*TASK BRIEF*
Count the lines in the items below that contain the string "label" and reply with only that number.

(Interface element items)
#####

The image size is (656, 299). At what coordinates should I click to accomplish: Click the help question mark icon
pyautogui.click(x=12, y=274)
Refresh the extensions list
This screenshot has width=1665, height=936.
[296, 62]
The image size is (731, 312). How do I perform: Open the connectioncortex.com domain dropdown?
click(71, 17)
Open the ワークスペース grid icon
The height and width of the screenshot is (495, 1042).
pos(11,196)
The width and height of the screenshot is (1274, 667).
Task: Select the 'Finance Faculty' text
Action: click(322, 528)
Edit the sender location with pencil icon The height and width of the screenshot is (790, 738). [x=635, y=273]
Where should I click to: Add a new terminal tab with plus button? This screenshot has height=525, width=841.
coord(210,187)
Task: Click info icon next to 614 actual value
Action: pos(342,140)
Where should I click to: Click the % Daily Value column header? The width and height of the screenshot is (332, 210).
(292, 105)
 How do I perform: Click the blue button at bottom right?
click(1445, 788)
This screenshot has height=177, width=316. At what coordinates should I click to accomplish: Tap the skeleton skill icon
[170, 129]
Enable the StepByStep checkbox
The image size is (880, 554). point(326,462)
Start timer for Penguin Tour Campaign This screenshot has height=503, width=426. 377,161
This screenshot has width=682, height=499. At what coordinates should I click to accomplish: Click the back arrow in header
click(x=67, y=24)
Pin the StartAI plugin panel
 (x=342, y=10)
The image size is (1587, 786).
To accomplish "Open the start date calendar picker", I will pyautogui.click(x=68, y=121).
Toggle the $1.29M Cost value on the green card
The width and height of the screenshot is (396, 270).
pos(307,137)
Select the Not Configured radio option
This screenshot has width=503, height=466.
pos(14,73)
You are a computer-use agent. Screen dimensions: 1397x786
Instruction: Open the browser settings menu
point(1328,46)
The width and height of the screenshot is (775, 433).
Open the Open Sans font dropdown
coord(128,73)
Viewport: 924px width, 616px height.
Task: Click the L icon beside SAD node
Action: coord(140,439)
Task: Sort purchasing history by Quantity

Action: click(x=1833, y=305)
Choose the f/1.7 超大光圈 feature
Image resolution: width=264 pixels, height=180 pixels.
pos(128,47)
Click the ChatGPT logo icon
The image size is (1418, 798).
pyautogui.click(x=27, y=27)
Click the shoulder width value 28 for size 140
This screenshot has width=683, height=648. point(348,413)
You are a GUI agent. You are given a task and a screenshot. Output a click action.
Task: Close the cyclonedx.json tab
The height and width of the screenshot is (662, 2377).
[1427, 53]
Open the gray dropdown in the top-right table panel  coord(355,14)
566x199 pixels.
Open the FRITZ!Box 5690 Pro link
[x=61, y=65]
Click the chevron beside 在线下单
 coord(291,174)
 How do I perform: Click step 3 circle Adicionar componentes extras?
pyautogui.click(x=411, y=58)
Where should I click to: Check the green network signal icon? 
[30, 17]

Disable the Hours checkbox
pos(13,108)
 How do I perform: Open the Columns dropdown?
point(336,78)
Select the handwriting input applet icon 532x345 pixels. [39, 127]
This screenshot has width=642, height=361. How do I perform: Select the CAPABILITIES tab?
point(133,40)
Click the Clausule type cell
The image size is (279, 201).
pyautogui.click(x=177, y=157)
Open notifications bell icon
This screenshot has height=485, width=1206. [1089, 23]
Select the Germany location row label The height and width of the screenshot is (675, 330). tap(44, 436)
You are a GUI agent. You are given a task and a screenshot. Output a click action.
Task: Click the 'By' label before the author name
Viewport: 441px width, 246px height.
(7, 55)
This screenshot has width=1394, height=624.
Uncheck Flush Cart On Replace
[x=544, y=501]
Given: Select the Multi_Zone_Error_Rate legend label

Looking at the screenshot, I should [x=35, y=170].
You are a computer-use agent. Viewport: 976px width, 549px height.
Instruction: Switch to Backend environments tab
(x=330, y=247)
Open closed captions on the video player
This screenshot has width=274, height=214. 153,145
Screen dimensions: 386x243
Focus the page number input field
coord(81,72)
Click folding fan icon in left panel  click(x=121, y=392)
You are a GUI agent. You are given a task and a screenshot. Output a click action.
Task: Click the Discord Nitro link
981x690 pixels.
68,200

#####

*TASK OUTPUT*
3